Exercise prompt = Which lines run from the line with "Collapse the Display adapters node" through the line with "Screen dimensions: 2576x1049" in the entries below? Print them exactly, both ends included, and nothing more.
*** Opening of Information supplied ***
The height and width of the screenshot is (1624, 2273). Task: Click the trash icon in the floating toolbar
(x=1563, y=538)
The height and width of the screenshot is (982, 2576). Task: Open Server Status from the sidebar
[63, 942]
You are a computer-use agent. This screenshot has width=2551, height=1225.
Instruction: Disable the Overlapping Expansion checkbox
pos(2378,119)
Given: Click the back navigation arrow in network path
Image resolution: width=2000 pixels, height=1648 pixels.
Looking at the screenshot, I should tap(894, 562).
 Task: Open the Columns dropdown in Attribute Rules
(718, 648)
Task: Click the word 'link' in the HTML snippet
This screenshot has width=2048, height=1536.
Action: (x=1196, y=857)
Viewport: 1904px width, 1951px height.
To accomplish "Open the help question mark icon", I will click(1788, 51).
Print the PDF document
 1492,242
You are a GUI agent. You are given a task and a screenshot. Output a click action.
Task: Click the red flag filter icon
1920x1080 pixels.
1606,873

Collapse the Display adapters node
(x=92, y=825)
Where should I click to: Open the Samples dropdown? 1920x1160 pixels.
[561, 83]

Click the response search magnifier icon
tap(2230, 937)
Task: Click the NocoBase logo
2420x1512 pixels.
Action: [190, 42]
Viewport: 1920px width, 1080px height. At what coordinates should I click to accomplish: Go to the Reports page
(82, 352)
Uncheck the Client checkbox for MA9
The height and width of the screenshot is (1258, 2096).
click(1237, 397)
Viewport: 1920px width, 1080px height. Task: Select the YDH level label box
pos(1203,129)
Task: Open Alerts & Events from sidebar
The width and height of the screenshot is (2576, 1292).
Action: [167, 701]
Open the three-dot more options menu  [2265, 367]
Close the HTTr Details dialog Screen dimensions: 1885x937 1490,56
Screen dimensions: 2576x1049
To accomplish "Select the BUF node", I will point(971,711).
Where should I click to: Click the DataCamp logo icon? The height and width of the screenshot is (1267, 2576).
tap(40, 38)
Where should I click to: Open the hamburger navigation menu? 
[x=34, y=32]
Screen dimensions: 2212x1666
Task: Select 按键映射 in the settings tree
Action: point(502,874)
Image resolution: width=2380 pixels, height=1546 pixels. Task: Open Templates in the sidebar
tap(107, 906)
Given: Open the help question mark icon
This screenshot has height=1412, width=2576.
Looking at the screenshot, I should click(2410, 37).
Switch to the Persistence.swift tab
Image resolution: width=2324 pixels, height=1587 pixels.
*** Close of Information supplied ***
Output for this task =
Collapse the Display adapters node
(x=92, y=825)
Where should I click to: Open the Samples dropdown? 1920x1160 pixels.
[561, 83]

Click the response search magnifier icon
tap(2230, 937)
Task: Click the NocoBase logo
2420x1512 pixels.
Action: [190, 42]
Viewport: 1920px width, 1080px height. At what coordinates should I click to accomplish: Go to the Reports page
(82, 352)
Uncheck the Client checkbox for MA9
The height and width of the screenshot is (1258, 2096).
click(1237, 397)
Viewport: 1920px width, 1080px height. Task: Select the YDH level label box
pos(1203,129)
Task: Open Alerts & Events from sidebar
The width and height of the screenshot is (2576, 1292).
Action: [167, 701]
Open the three-dot more options menu  [2265, 367]
Close the HTTr Details dialog Screen dimensions: 1885x937 1490,56
Screen dimensions: 2576x1049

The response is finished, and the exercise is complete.